ほも・さぴえんす

大学受験の時は物理や化学が好きで、考えの流れに乗って次から次へと答えが出てくる感覚が心地よかった。

身の回りの物質や現象がこうも理路整然と説明されるのだと、いわゆる自然科学の美しさの一端に触れた気持ちになった。

 

でもある時、

自然「が」説明「される」のではなく、自然「を」説明「している」

と思ってから、そんな心地よさや美しさも茶番となった。

 

論説や小説を読まされて内容理解を問われているのと変わらない。

認識できる対象を、理解できる方法で、納得できる流れに落とし込んだ物語を、どれだけ覚えているかを問われる。

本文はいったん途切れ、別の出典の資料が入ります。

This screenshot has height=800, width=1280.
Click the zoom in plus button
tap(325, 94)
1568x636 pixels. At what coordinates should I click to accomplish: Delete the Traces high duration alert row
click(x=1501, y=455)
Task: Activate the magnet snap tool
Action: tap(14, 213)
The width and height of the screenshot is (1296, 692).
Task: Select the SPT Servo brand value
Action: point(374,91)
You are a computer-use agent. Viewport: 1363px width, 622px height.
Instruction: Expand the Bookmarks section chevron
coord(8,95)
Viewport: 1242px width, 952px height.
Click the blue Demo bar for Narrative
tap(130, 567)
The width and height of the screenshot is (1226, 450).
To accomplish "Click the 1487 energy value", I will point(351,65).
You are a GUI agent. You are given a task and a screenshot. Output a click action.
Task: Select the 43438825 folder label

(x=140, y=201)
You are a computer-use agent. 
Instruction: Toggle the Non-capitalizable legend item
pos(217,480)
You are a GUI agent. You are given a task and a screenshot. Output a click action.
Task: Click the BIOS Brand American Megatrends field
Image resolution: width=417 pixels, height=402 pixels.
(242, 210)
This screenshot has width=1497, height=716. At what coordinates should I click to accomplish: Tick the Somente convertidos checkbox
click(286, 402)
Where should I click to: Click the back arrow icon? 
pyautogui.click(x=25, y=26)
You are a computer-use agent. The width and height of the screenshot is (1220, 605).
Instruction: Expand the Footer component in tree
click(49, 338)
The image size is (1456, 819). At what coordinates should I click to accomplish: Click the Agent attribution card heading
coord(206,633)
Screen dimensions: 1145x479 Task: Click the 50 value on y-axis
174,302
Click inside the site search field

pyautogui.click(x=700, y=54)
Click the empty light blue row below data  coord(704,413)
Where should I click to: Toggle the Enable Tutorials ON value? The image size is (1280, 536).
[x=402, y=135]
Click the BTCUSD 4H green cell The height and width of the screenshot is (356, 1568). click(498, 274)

すべて、人間が作り別の人間が評価した物語を使って、また別の人間が作った基準で選別している過程なんだ。

 

 

受験からだいぶ経ち、当時の内容などほとんど抜け落ちてしまったけれども、上の感覚はそのままだ。

むしろ、人間以外の生き物をつぶさに観察するようになって、茶番に思う感覚は強くなった気がする。

他の生き物は、また他の世界を見ていて、その中で生きているように感じる。

人間の見ている世界は、その中の一つに過ぎない。

 

確かに、科学によって様々なものが生み出され、利便性が高まり、幸せが増した面もあるだろう。

だがそれは一面であり、あくまでも科学を受け入れている存在の中だけで享受されているものだ。

 

科学という物語は、それを楽しめる者の中で完結させておくべきで、そこから拡散させようとするのは、人間社会の多数派となってしまった者たちの傲慢なのかもしれない。